▶ Activity: Start at the line in the entries below that contains "You are a computer-use agent. Screen dimensions: 736x612", stop at the line that contains "Task: Click the microphone", and output exactly the lines in that span, both ends included.

[Provided information — start]

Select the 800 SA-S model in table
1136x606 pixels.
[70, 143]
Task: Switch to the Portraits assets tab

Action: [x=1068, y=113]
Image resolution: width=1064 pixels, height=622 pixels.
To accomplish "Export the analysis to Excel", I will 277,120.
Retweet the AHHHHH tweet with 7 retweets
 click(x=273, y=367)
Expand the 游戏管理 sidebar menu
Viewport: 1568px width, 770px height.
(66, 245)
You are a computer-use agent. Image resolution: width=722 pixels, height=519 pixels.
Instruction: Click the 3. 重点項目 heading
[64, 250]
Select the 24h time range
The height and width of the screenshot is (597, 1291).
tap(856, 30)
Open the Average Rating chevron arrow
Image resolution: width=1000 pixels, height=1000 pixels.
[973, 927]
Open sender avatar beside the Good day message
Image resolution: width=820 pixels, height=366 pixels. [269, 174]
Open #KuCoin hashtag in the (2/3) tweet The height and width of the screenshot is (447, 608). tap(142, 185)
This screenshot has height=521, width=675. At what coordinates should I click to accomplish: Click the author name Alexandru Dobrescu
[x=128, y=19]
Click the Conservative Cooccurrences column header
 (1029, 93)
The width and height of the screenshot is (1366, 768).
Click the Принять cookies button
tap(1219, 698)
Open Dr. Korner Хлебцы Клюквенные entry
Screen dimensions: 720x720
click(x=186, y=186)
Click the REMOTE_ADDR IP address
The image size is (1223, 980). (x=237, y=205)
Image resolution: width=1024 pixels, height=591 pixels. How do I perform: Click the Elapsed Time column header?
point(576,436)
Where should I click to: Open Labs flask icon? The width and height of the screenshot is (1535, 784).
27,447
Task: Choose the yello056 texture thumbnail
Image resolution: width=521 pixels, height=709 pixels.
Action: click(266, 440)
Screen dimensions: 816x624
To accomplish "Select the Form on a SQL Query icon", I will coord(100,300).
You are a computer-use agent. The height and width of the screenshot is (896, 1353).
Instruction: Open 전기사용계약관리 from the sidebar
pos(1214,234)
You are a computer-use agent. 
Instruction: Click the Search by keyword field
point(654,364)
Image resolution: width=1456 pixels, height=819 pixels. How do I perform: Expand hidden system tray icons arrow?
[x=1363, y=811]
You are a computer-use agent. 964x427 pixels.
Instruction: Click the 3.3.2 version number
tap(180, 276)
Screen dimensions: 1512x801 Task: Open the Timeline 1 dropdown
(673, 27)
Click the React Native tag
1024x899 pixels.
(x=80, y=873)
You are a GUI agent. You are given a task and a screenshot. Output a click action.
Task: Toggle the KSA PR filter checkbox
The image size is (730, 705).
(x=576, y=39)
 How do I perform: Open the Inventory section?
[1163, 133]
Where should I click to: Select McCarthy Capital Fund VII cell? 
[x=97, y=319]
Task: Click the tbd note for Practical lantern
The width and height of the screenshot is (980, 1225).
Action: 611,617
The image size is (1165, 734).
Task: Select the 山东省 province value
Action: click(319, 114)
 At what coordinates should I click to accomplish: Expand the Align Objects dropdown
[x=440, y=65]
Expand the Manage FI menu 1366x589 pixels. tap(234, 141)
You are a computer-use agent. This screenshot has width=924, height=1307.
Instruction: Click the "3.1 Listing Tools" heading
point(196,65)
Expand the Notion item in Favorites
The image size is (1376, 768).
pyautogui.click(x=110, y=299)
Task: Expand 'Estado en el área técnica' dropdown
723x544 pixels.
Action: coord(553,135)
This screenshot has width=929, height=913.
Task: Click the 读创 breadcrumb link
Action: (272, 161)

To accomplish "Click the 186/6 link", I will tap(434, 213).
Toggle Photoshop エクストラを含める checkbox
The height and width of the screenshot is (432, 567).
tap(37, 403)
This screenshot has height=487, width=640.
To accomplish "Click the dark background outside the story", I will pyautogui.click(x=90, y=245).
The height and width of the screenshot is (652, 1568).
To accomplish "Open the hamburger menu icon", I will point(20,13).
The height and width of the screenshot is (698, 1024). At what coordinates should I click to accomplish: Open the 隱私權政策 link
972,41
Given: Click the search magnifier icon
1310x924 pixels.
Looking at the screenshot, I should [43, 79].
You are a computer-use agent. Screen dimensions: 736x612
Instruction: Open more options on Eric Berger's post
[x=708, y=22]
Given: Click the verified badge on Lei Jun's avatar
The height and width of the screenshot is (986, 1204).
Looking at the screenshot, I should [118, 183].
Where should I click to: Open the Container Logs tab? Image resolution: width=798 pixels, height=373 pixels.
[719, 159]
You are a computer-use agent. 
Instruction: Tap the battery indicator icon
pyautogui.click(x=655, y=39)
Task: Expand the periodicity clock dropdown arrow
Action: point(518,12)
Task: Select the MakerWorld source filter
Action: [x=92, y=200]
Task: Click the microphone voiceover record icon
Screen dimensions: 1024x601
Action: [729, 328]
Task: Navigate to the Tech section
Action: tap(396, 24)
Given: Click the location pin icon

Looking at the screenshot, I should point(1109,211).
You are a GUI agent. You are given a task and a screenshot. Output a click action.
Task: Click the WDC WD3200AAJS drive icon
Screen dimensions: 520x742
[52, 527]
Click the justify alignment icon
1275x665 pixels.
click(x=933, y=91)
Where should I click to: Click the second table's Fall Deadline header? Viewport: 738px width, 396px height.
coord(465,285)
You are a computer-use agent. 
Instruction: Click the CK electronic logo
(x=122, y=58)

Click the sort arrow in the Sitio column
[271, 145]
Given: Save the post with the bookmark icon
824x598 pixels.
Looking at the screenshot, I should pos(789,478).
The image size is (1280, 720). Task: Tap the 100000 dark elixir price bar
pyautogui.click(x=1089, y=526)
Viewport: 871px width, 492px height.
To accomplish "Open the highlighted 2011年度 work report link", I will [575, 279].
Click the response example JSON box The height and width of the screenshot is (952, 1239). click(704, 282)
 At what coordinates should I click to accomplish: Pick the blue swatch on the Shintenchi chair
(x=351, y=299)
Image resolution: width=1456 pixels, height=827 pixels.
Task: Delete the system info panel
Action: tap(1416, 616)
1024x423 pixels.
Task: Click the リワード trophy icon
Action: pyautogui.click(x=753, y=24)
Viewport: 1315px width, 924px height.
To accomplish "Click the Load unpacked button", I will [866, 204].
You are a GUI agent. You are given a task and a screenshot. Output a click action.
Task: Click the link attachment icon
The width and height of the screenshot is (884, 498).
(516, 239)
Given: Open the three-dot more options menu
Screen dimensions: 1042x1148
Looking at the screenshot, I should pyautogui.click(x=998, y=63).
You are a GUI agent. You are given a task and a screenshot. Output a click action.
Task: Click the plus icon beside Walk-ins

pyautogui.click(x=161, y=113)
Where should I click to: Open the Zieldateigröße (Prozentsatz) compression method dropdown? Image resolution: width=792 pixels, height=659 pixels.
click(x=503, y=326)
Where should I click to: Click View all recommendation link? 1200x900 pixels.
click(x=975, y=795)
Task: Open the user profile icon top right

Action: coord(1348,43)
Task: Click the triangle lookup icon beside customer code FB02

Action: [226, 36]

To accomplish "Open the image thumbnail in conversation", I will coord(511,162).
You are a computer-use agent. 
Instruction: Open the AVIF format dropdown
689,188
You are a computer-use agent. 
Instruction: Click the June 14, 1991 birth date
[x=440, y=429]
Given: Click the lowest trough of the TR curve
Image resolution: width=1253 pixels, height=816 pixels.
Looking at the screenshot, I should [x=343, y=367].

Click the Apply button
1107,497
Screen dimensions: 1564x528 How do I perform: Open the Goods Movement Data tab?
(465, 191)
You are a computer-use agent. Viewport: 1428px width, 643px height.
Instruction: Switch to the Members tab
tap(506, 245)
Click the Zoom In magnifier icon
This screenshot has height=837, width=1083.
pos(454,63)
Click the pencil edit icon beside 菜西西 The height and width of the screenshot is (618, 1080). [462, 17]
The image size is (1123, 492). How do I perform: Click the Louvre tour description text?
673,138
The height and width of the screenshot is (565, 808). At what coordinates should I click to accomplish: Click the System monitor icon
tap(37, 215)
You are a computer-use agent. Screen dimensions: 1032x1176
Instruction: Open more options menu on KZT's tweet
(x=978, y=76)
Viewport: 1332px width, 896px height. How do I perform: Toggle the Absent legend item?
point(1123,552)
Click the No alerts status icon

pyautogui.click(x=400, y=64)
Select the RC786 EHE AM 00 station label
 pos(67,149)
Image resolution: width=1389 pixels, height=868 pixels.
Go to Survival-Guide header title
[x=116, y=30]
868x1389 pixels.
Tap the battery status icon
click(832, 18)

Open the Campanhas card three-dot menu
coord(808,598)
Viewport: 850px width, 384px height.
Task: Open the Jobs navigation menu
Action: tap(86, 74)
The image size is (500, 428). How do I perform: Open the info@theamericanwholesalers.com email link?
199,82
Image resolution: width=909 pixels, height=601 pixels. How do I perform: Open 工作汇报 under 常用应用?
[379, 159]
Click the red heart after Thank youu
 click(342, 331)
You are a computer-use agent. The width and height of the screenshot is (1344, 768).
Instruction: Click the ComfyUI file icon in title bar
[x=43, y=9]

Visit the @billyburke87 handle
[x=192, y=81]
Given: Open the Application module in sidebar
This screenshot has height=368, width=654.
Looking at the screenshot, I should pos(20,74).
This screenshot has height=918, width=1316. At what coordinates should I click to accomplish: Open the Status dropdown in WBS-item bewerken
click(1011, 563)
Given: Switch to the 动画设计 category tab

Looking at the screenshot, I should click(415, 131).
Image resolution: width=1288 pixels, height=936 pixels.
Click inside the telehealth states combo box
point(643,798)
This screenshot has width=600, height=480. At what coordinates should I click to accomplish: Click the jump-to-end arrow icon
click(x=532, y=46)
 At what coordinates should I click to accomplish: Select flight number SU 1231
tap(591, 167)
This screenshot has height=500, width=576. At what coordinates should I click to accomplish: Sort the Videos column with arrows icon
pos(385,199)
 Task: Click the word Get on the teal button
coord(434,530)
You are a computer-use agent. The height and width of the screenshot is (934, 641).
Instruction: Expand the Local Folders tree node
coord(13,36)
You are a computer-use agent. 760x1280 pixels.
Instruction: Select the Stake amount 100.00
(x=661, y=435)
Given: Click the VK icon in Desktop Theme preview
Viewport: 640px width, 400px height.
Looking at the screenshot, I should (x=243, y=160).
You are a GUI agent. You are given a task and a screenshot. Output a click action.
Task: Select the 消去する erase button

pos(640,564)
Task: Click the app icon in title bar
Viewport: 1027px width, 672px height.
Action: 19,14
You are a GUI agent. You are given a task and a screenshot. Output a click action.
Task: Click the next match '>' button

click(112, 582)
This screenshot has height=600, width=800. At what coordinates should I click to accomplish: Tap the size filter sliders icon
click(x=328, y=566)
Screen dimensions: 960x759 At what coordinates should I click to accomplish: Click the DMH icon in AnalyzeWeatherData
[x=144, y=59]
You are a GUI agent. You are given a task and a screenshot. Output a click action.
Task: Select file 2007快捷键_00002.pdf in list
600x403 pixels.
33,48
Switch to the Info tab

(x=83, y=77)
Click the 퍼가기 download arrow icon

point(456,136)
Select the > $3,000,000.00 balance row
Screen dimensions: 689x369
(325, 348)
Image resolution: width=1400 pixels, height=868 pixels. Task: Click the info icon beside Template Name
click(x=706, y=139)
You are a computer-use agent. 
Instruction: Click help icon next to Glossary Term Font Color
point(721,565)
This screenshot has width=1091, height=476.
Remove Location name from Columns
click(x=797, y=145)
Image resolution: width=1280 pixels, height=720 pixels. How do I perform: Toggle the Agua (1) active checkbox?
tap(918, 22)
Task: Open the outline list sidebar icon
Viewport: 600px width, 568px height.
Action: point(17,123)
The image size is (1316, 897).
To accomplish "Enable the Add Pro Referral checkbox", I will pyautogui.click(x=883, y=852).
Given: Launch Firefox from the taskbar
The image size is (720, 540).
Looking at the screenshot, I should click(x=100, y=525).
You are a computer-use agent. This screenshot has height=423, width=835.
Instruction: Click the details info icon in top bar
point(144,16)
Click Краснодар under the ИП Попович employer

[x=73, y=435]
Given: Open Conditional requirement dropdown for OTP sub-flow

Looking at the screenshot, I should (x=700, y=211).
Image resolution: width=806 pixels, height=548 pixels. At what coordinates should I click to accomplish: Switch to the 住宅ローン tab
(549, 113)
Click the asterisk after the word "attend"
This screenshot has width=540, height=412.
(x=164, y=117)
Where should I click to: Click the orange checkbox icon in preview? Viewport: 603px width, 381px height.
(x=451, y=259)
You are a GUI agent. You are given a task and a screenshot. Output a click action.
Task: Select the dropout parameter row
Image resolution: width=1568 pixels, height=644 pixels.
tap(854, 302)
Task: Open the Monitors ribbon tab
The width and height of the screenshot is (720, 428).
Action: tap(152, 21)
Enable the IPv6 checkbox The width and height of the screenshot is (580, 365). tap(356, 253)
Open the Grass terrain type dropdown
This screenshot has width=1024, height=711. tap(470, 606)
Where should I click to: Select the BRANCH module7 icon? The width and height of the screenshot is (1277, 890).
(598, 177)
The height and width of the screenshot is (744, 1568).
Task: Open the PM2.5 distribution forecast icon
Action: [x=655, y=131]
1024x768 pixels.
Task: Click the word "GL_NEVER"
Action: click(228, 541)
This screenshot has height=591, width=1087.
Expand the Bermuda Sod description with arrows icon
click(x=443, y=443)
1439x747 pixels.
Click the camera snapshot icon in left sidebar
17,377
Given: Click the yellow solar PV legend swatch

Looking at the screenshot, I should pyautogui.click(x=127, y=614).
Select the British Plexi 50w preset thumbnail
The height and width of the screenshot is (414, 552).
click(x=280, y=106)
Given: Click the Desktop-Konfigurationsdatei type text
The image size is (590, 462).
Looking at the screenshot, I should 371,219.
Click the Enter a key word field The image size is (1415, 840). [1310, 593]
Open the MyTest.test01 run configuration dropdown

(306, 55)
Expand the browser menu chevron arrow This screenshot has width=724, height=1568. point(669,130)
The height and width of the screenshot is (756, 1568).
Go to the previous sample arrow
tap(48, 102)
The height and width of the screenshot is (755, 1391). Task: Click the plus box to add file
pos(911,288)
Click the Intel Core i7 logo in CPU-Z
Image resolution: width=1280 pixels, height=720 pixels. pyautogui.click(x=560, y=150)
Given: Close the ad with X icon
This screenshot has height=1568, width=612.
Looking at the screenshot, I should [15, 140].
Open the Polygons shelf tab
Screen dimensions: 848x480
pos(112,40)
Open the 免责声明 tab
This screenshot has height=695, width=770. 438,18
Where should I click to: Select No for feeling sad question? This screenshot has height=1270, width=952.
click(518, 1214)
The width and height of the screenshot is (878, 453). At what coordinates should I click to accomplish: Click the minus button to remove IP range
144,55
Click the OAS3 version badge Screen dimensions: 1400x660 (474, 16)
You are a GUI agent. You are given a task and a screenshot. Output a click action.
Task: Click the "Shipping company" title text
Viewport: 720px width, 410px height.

[Provided information — finish]

▶ Written solution:
You are a computer-use agent. Screen dimensions: 736x612
Instruction: Open more options on Eric Berger's post
[x=708, y=22]
Given: Click the verified badge on Lei Jun's avatar
The height and width of the screenshot is (986, 1204).
Looking at the screenshot, I should [118, 183].
Where should I click to: Open the Container Logs tab? Image resolution: width=798 pixels, height=373 pixels.
[719, 159]
You are a computer-use agent. 
Instruction: Tap the battery indicator icon
pyautogui.click(x=655, y=39)
Task: Expand the periodicity clock dropdown arrow
Action: point(518,12)
Task: Select the MakerWorld source filter
Action: [x=92, y=200]
Task: Click the microphone voiceover record icon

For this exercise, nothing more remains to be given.